Great post! My mother has this great, very very '80s book on what "season" you are - which means basically what colours look good on you. I am a "winter" which means that my vampire-esque skin tone and dark hair *are* natural, thank you very much mean-hairdressers, although they did come in very handy when the emo-phase was in. Um, anyway, having dark hair and really pale skin apparently means I can wear black. I mean, I was doing that anyway so I guess that's quite good. And I look good in bright colours - turquoise, fushia, cherry red ... but awful in yellows and oranges.

Anyway, (finally getting to the point) maybe the colours people like are related to what looks good on them? I mean, I detest pastels, and they look terrible on me. And orange and yellow I can only bear in very small amounts, while black and bright red are may favourite colours, and look the best on me. Or, it could be that I like particular colours, and therefore think they look good on me. Who knows!

All that said, I do have a strong dislike of two colours of the same hue and very similar shades together. Like when people wear blue demium jeans with a blue top. Gah - awful! And red and green together, because people where I work and live seem to be obsessed with Christmas, and I don't need to encourage them anymore. I wore a t-shirt with a cuckoo clock on it, and they talked about Christmas all day.
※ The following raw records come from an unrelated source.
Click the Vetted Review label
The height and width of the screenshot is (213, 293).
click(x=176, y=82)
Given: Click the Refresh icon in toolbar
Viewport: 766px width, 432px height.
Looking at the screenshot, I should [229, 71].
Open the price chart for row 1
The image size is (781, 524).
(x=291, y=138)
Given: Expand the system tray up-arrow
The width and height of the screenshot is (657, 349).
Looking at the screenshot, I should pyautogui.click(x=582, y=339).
I'm interested in what they think Switzerland is like, do they think it's Christmas all year round?

Gracey is not my name.... said...

I just bought this amazing deep plum colored "fake" flower to use on a purse and I'm seriously considering a silver grey as the main color...I tend to be drawn to fall colors, greens and purples...I went to a workshop with Kathy Merrick, author of Crochet in Color and she advocates trying to work outside your color comfort zone...I don't dislike any colors, (well pastels are a group of shades, that are well pastel) except maybe coral, as it looks hideous on me...and a BTW, I just did my nails an electric blue...

mooncalf said...

I wondered if you'd seen this project because it stuck me you might like it. or hate it. Or be interested anyway:
http://www.purlbee.com/granny-stripe-blanket/

Susie said...

Thank you everyone for your comments, it's so interesting to hear about other people's colour preferences and experiences and things!
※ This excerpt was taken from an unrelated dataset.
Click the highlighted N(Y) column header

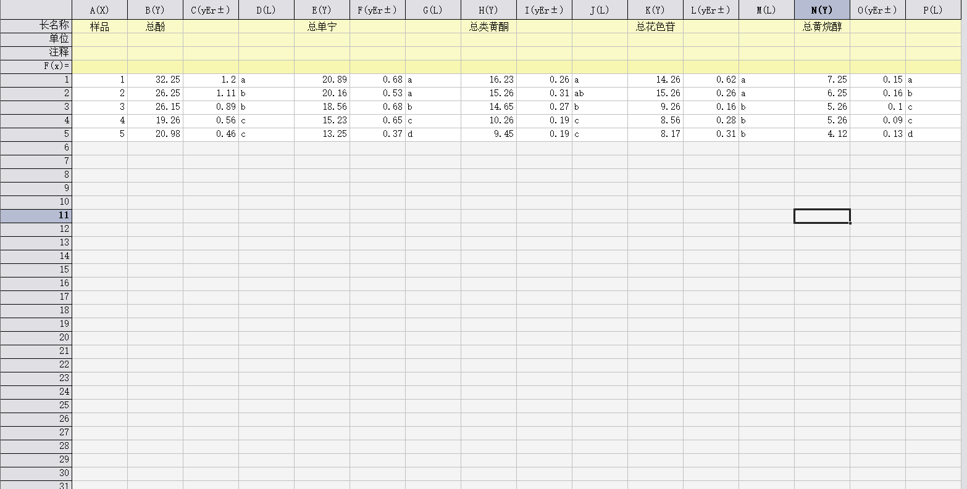822,10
Anonymous, yes that's my default position on black in crochet and kind of why I'm interested to try it (I may wimp out, though).
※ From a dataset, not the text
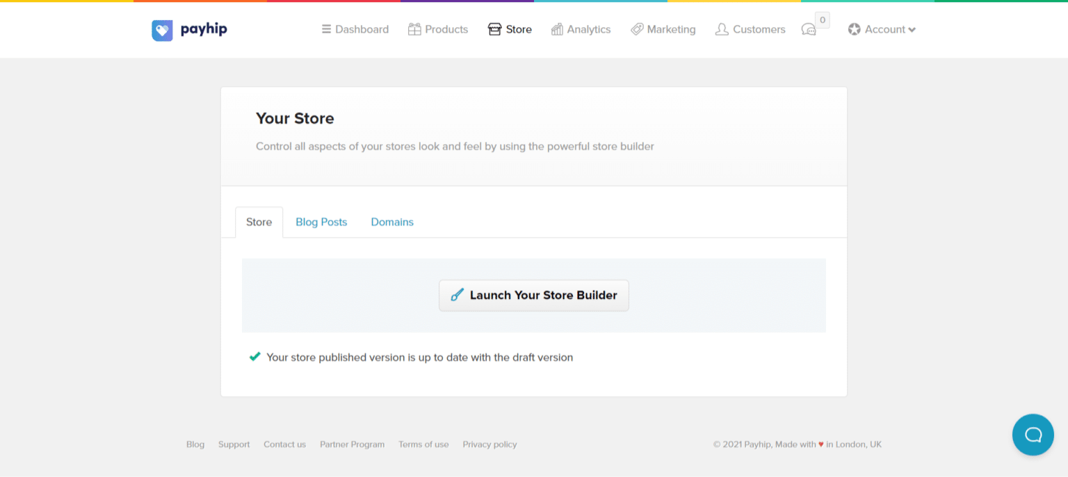
Task: Open Terms of use in footer
Action: pyautogui.click(x=423, y=444)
Mooncalf, I love that blanket. I need to think of a project where I can experiment with something like that, because that would be really off-the-wall for me. Or pastels... O_O

Marushka C. said...

I definitely tend to like the colors that look good on me, which has meant years of ignoring everything in the beige, yellow, orange, brown parts of the color wheel, as well as bright greens and pale pinks. I was astonished to find that I like rooms painted in peach, brick red, or interesting tan shades - who would have guessed? I just made a dark orange shawl for someone as a gift and it was like a radical new experience -- orange yarn, who knew? I don't even see those colors in the yarn store, I'm so conditioned to go for the jewel tones.

My worst color association -- I get the shudders when I see purple & gold together as it reminds me of my unpleasant years in high school where those were THE colors.